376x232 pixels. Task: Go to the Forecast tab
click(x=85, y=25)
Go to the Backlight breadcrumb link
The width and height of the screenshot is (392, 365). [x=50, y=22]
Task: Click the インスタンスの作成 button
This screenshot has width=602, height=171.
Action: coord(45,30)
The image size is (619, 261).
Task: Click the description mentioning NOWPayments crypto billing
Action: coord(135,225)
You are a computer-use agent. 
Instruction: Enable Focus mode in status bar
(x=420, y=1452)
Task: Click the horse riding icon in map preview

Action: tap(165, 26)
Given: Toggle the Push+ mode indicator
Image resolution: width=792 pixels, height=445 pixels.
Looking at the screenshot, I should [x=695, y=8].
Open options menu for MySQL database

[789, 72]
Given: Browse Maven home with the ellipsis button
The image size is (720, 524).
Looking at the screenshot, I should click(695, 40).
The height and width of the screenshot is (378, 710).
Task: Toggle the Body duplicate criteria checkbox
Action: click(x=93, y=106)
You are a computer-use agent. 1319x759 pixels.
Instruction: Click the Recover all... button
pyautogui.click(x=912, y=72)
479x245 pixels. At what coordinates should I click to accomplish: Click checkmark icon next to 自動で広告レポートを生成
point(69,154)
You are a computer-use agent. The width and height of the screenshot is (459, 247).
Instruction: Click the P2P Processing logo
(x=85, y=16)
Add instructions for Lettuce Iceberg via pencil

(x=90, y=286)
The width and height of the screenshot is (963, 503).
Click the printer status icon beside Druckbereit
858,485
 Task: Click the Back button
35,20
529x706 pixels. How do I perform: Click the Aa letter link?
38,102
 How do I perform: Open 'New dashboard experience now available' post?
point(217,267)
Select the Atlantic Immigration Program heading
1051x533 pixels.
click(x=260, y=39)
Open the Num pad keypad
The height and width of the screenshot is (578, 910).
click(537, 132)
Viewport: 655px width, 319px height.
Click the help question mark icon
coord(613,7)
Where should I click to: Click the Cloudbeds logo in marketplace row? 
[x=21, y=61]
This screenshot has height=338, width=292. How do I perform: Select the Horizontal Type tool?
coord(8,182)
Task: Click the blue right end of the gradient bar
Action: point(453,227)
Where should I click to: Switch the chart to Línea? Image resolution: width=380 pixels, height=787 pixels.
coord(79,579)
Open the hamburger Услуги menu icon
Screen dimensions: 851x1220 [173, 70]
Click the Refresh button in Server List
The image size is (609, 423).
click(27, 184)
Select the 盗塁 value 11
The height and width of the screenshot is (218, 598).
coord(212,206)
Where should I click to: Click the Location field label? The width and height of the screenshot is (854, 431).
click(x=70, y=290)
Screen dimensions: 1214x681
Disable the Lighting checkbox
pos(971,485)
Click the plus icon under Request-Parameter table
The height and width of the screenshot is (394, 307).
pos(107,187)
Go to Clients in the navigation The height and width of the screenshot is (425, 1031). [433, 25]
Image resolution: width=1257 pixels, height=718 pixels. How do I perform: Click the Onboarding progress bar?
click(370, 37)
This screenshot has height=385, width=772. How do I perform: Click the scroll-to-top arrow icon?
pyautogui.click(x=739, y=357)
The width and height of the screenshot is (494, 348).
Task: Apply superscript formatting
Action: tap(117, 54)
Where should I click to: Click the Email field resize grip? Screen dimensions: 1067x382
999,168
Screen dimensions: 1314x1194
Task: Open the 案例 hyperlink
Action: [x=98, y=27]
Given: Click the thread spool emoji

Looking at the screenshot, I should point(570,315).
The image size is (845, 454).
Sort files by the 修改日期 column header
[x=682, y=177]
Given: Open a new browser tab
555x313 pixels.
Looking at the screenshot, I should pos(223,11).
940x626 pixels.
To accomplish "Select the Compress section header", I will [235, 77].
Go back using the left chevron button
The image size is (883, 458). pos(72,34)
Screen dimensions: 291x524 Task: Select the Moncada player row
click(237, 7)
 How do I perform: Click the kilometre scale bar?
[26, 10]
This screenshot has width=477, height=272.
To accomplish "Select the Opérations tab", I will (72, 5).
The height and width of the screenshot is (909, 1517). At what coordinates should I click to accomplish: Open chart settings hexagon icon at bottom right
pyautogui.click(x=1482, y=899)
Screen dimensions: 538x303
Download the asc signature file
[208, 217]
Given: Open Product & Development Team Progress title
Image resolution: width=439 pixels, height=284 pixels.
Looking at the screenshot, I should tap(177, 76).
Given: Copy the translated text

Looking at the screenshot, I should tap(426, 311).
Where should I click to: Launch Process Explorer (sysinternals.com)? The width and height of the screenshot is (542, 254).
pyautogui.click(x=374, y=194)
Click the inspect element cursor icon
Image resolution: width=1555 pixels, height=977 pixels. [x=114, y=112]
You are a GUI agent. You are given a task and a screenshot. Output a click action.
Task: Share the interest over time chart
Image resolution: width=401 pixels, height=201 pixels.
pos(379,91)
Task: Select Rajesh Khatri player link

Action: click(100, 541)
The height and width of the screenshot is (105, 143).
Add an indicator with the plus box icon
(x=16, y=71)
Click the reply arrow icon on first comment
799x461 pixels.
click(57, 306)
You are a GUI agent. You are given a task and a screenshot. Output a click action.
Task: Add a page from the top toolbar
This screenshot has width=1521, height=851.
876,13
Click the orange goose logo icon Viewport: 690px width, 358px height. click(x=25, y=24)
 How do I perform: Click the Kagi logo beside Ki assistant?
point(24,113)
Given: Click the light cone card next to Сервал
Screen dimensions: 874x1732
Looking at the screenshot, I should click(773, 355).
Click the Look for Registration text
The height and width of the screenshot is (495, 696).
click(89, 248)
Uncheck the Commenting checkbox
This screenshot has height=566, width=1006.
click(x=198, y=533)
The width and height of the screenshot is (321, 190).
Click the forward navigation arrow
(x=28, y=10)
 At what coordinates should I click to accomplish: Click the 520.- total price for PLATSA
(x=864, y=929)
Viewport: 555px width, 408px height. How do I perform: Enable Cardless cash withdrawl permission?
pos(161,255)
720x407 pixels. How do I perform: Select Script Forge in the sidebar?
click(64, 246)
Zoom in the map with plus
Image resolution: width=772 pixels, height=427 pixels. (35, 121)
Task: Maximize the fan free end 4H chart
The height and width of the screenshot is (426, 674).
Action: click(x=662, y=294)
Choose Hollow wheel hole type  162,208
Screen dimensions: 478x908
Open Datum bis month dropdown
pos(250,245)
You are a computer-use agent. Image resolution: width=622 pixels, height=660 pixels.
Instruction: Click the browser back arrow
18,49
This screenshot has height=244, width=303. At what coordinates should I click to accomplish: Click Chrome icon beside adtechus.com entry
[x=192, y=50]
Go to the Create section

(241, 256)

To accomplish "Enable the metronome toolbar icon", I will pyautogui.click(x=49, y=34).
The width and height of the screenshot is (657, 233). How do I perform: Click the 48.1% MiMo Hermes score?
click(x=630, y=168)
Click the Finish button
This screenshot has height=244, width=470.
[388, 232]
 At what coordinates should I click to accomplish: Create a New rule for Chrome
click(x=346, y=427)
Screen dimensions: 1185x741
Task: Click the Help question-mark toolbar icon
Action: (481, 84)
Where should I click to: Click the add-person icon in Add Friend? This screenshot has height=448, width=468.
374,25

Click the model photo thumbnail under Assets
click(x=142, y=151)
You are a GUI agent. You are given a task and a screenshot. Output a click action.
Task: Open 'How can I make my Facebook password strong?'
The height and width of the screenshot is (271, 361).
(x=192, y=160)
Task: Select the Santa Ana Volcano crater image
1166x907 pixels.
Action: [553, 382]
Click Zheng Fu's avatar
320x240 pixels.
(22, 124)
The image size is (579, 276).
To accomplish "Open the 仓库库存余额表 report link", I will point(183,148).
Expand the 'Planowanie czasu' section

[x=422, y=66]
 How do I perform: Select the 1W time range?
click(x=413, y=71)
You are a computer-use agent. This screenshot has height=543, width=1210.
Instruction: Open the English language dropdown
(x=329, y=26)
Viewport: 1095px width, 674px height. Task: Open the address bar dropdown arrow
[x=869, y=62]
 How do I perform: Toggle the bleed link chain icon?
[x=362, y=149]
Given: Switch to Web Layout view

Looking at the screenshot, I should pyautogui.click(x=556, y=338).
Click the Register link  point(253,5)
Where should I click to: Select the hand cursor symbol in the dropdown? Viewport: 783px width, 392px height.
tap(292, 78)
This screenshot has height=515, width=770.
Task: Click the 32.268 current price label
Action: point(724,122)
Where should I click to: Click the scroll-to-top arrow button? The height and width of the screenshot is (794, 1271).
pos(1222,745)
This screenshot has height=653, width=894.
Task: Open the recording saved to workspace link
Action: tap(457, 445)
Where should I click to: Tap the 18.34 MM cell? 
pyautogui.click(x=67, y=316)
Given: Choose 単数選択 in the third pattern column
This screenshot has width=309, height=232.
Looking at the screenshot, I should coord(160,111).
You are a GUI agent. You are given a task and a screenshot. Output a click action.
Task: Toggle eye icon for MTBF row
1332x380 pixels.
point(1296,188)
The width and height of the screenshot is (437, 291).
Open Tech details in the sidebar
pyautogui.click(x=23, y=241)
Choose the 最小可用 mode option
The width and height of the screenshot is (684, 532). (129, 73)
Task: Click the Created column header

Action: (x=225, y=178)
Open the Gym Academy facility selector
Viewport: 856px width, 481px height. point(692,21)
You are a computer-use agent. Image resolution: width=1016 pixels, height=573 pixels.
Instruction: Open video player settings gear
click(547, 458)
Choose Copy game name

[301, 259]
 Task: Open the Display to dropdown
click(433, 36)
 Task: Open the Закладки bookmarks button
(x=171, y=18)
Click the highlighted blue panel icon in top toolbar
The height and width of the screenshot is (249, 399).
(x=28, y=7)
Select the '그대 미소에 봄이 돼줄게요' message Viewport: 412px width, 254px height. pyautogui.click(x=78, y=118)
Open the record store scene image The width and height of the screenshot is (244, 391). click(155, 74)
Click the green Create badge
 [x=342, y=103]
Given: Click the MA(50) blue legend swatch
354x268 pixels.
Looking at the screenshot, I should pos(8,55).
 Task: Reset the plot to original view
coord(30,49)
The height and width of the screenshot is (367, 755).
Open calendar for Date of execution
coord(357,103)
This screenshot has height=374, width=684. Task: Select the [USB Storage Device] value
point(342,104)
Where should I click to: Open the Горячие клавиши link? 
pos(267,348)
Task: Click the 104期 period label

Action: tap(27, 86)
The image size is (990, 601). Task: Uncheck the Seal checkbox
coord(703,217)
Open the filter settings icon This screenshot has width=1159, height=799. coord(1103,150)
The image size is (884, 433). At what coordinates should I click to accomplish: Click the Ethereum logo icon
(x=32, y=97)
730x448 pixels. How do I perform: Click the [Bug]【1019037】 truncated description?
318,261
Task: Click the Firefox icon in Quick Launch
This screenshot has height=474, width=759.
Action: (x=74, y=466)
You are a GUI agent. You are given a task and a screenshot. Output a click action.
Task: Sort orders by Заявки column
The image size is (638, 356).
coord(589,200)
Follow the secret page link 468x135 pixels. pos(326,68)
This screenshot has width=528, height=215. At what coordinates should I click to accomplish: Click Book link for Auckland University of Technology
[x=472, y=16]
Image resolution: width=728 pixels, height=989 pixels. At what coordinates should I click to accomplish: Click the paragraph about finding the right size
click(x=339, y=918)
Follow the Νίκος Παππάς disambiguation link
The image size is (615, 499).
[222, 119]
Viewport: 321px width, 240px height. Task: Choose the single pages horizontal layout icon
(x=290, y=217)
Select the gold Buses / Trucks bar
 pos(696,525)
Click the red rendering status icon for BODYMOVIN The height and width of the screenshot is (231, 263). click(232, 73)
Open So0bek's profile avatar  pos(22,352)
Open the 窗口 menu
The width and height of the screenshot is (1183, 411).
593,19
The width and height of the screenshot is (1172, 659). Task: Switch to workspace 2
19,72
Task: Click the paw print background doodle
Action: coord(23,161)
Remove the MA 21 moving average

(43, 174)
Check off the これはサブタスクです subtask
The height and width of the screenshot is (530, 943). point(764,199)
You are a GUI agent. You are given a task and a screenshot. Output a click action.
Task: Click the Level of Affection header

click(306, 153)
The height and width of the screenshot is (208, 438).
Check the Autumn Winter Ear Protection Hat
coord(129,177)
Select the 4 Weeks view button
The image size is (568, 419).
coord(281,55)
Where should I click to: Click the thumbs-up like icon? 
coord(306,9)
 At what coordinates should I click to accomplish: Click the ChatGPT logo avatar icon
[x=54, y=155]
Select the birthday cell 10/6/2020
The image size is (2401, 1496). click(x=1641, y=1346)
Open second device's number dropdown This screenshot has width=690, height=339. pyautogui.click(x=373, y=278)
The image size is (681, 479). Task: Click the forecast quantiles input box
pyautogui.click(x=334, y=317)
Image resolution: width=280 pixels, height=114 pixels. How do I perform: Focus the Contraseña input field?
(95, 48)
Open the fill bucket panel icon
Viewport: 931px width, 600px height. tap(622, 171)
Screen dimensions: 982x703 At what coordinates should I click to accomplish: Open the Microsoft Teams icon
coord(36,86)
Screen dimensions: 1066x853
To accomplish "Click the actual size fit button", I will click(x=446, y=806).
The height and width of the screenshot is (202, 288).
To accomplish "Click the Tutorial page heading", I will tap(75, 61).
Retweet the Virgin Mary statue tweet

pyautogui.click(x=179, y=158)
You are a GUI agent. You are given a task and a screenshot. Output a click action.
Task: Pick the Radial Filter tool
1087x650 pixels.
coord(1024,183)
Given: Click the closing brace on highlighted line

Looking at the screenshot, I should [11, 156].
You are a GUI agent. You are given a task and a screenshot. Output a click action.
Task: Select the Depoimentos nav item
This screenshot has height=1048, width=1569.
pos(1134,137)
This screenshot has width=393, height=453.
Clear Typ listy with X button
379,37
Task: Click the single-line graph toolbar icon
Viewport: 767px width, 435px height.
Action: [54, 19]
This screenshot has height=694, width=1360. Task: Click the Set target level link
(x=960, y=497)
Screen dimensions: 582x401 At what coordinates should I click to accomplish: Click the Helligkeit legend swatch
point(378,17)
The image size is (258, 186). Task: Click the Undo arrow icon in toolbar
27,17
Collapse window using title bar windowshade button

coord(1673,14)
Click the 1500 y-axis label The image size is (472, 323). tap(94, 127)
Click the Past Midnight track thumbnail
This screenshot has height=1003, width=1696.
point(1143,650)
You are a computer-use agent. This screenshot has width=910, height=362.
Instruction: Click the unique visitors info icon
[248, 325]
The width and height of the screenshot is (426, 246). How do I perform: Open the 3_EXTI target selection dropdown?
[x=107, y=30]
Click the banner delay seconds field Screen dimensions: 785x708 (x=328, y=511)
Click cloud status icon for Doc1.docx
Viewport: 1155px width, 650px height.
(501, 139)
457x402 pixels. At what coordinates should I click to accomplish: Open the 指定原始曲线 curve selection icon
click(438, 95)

- - - - - - -

THE TASK:
Restate word for word the entries above, starting at the line with "You are a computer-use agent. Image resolution: width=1016" and ending at the line with "Open the filter", inclusive, and no others.

RESULT:
You are a computer-use agent. Image resolution: width=1016 pixels, height=573 pixels.
Instruction: Open video player settings gear
click(547, 458)
Choose Copy game name

[301, 259]
 Task: Open the Display to dropdown
click(433, 36)
 Task: Open the Закладки bookmarks button
(x=171, y=18)
Click the highlighted blue panel icon in top toolbar
The height and width of the screenshot is (249, 399).
(x=28, y=7)
Select the '그대 미소에 봄이 돼줄게요' message Viewport: 412px width, 254px height. pyautogui.click(x=78, y=118)
Open the record store scene image The width and height of the screenshot is (244, 391). click(155, 74)
Click the green Create badge
 [x=342, y=103]
Given: Click the MA(50) blue legend swatch
354x268 pixels.
Looking at the screenshot, I should pos(8,55).
 Task: Reset the plot to original view
coord(30,49)
The height and width of the screenshot is (367, 755).
Open calendar for Date of execution
coord(357,103)
This screenshot has height=374, width=684. Task: Select the [USB Storage Device] value
point(342,104)
Where should I click to: Open the Горячие клавиши link? 
pos(267,348)
Task: Click the 104期 period label

Action: tap(27, 86)
The image size is (990, 601). Task: Uncheck the Seal checkbox
coord(703,217)
Open the filter settings icon This screenshot has width=1159, height=799. coord(1103,150)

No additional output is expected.